What is expected:
In the entries below, begin at the line that has "Given: Click the info icon beside 30天内", stop after the line that has "Task: Click the Israel flag icon", and output those lines exactly with no pictures.

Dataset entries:
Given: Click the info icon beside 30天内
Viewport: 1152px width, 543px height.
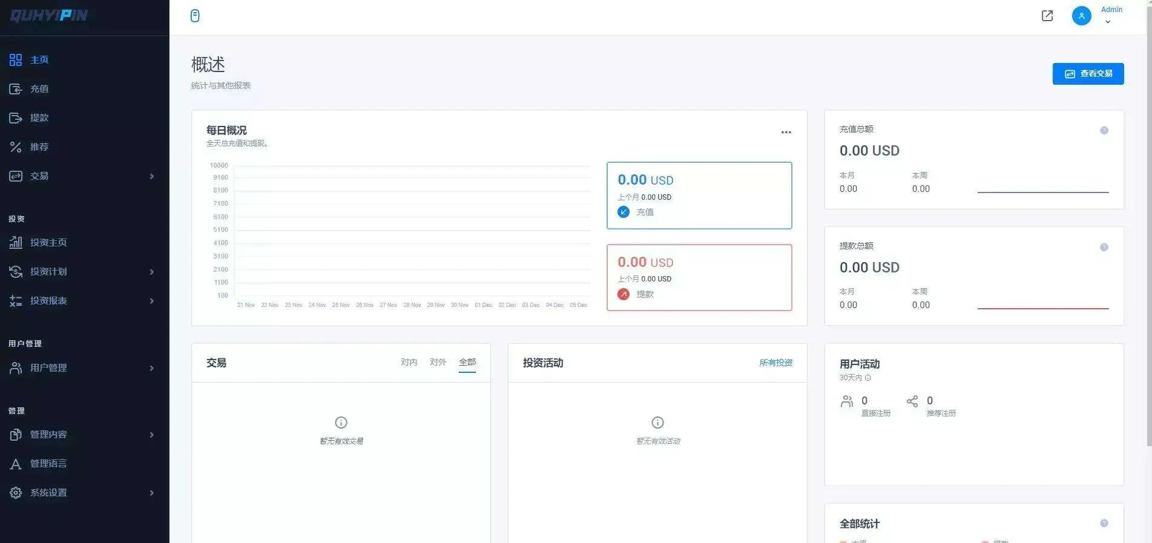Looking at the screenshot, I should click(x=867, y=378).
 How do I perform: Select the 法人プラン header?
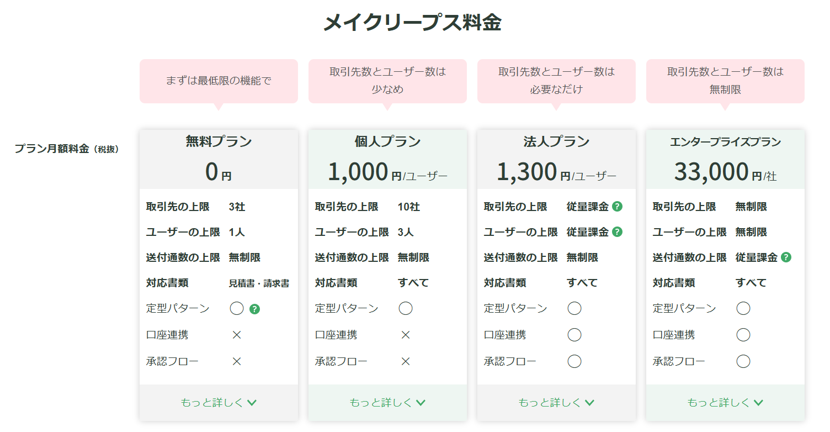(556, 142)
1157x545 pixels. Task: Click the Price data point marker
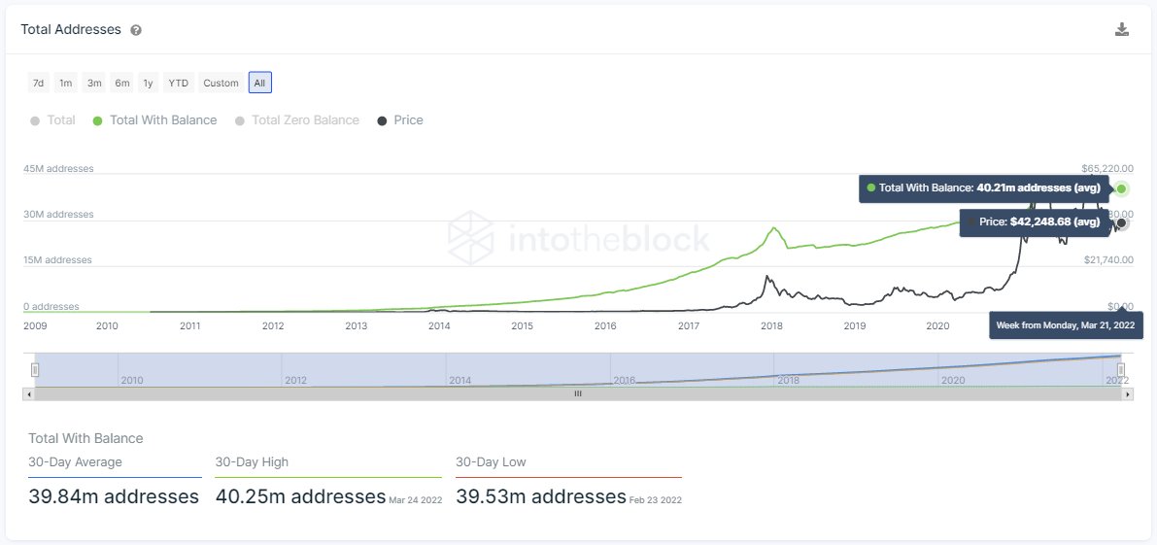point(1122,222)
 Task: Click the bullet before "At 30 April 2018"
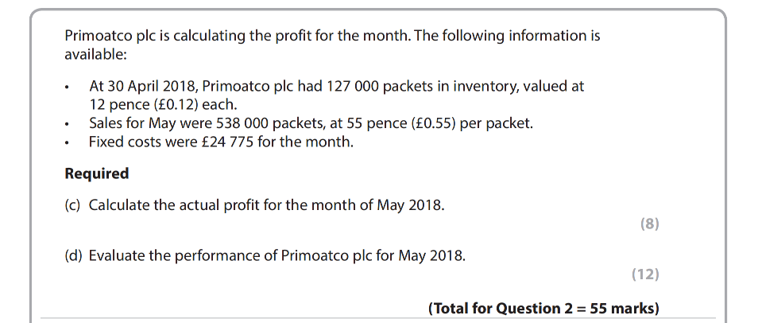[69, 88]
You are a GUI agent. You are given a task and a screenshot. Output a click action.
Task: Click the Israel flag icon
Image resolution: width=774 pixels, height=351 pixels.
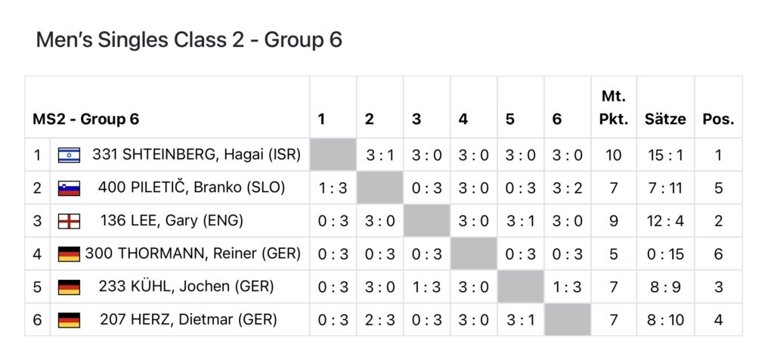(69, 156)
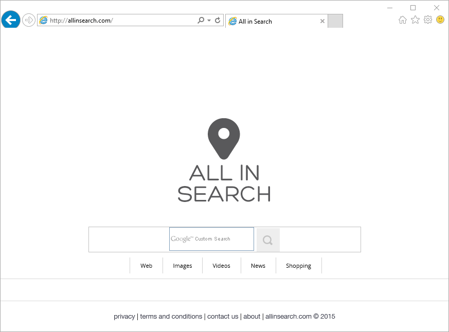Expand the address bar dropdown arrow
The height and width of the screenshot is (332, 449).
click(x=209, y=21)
...
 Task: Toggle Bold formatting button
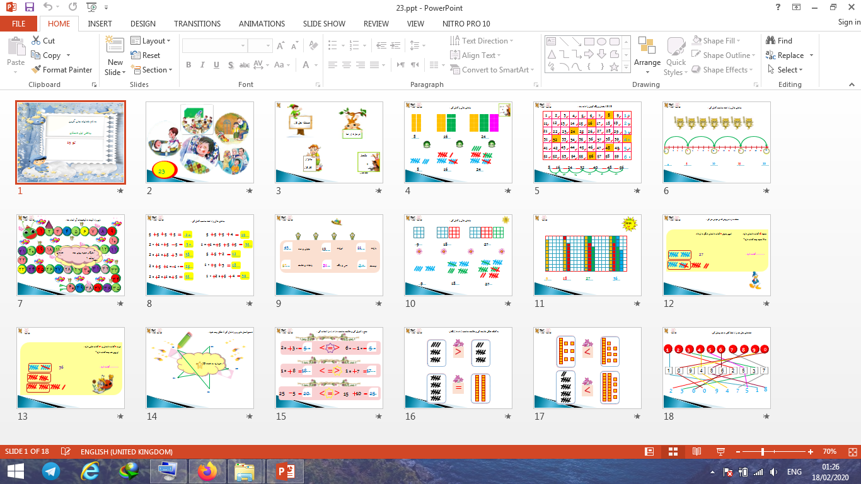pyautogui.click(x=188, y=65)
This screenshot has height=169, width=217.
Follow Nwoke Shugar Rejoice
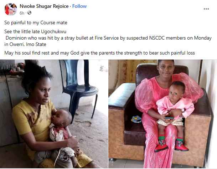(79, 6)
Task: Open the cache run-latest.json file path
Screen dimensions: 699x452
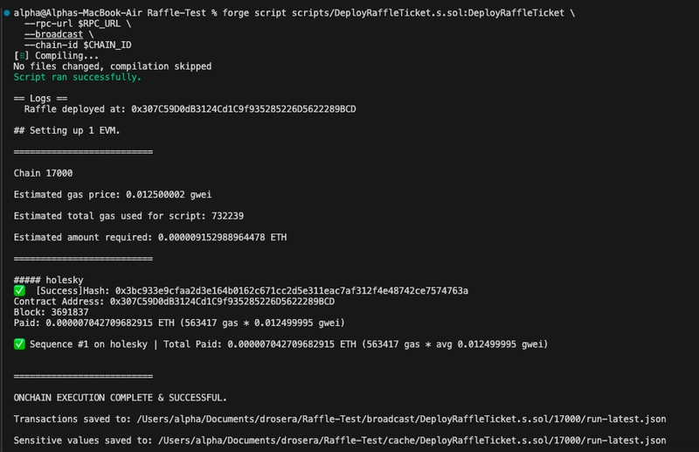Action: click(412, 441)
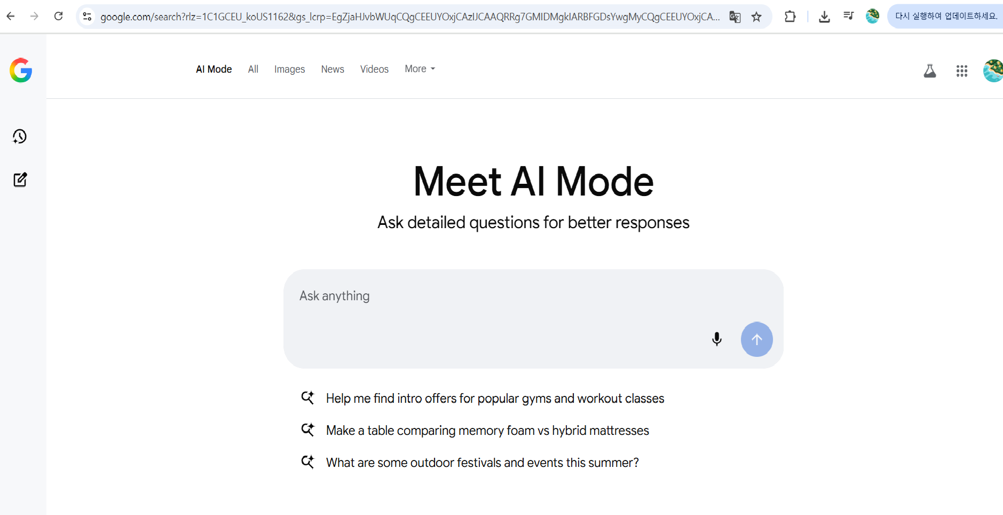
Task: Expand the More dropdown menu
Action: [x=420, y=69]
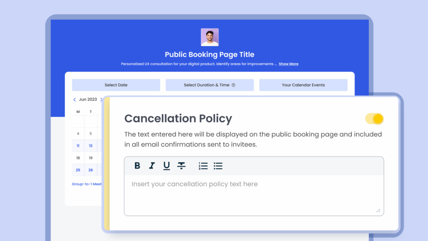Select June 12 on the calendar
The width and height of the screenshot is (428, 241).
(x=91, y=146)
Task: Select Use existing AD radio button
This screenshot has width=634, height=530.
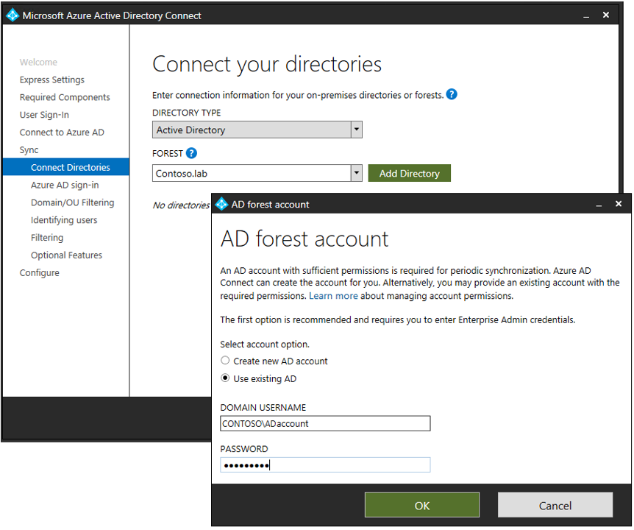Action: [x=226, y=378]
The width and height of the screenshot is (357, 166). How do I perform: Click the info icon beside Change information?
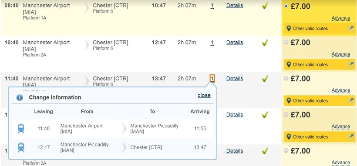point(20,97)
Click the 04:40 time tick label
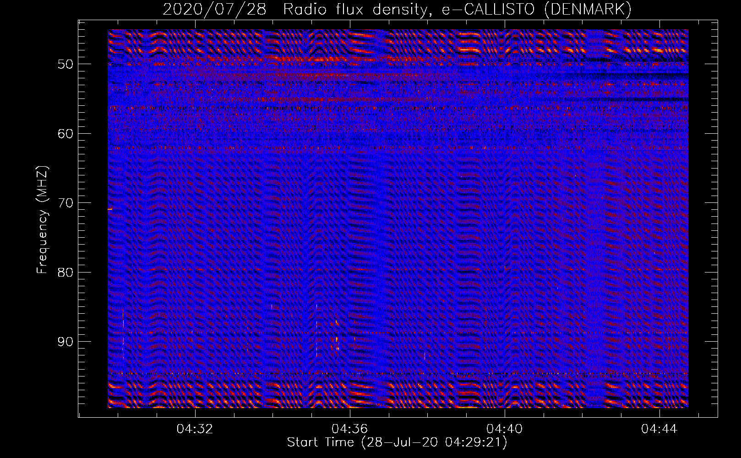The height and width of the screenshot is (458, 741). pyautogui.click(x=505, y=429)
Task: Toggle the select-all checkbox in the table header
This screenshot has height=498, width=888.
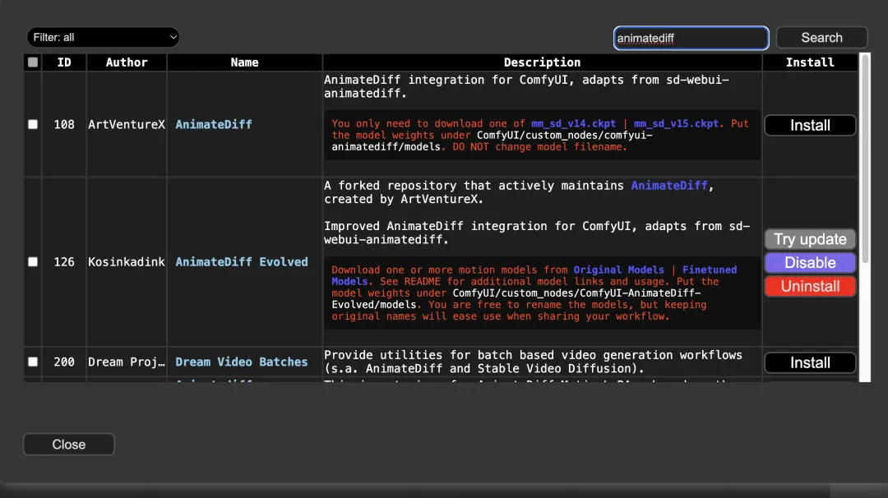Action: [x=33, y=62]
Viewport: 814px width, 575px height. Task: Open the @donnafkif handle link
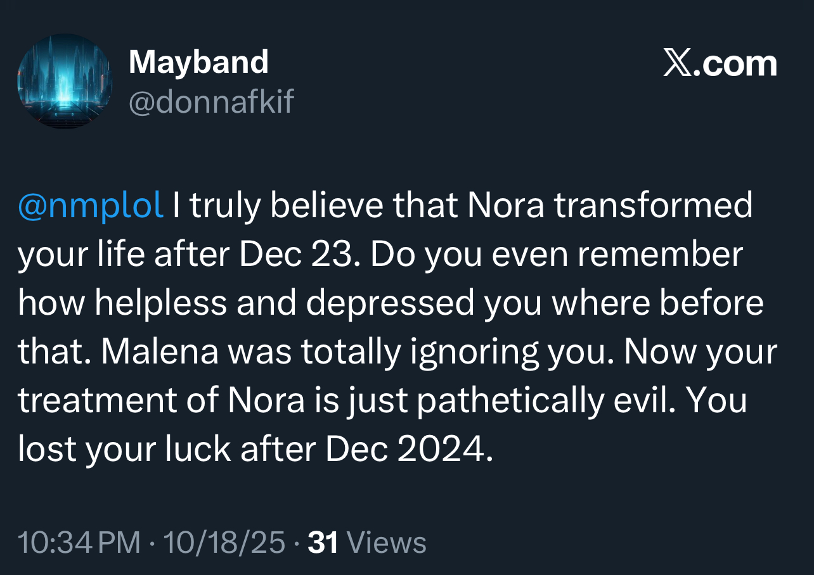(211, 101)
--
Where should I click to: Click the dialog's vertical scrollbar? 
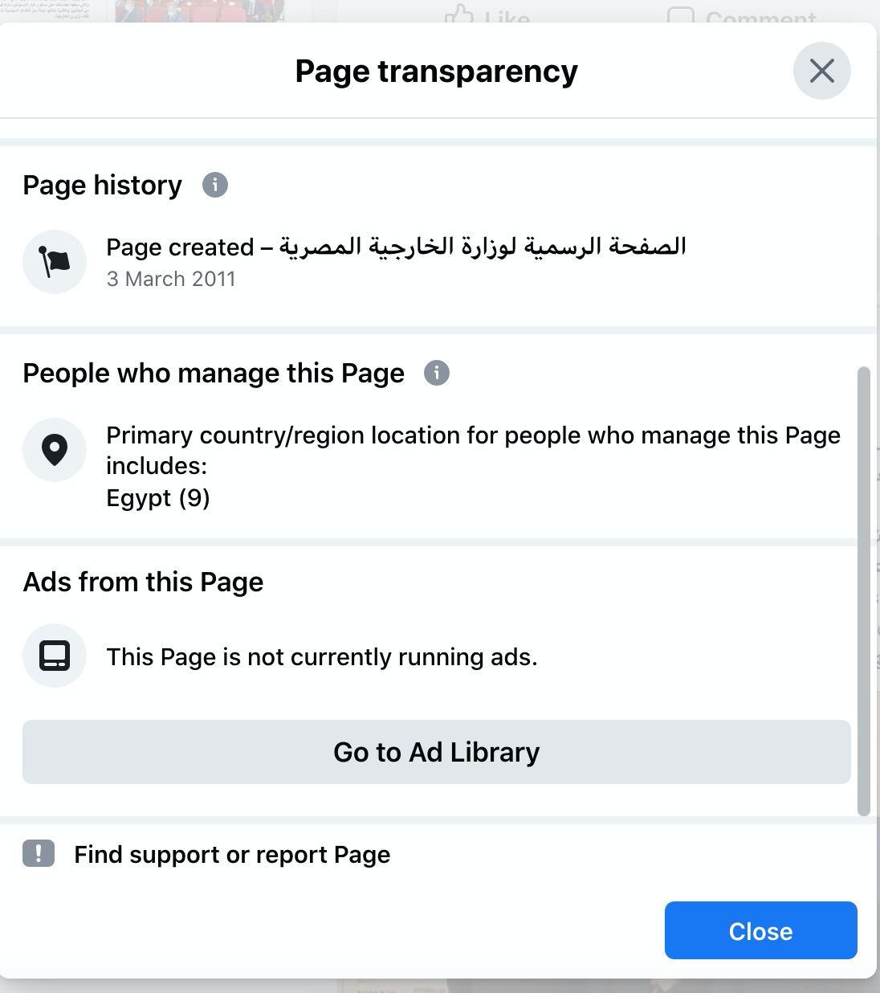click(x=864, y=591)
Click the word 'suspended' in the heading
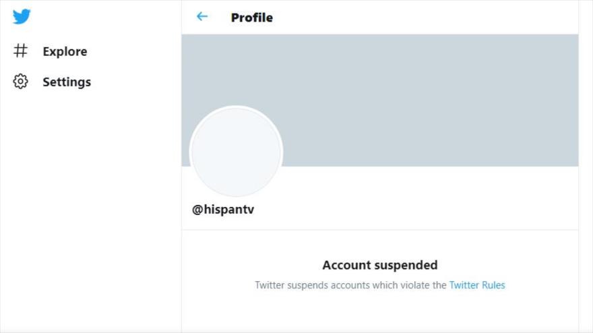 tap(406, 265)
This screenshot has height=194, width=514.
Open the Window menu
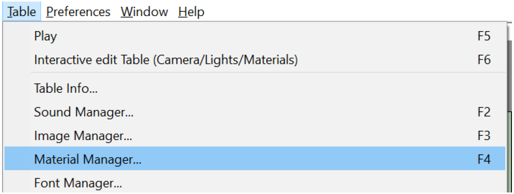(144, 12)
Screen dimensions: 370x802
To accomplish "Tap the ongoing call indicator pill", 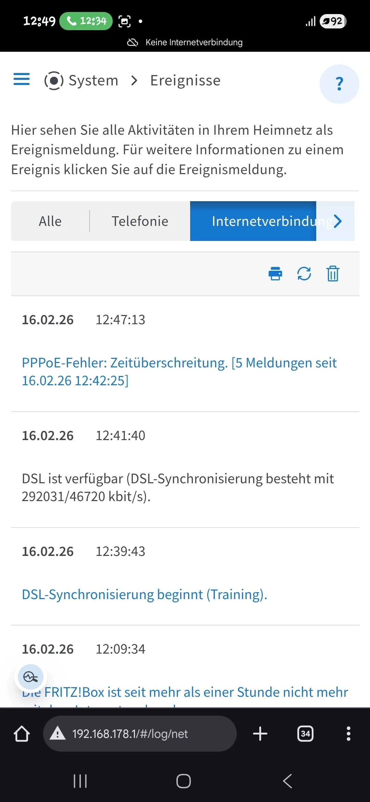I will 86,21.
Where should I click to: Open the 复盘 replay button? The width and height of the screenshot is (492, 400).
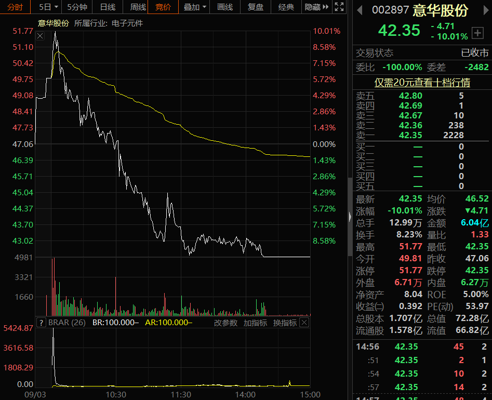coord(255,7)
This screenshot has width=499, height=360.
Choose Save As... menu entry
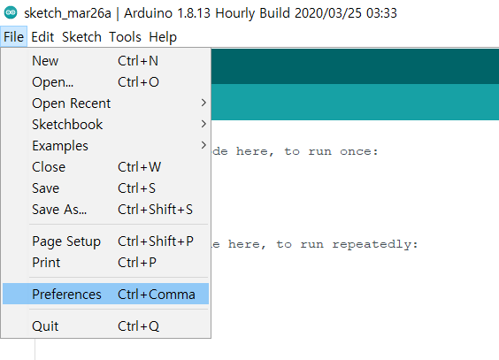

Output for this task:
Given: Click the info icon beside 30天内
Viewport: 1152px width, 543px height.
Looking at the screenshot, I should click(x=867, y=378).
 How do I perform: Select the 法人プラン header?
(556, 142)
1157x545 pixels. Task: Click the Price data point marker
point(1122,222)
 Task: Click the bullet before "At 30 April 2018"
[69, 88]
You are a GUI agent. You are given a task and a screenshot. Output a click action.
Task: Click the Israel flag icon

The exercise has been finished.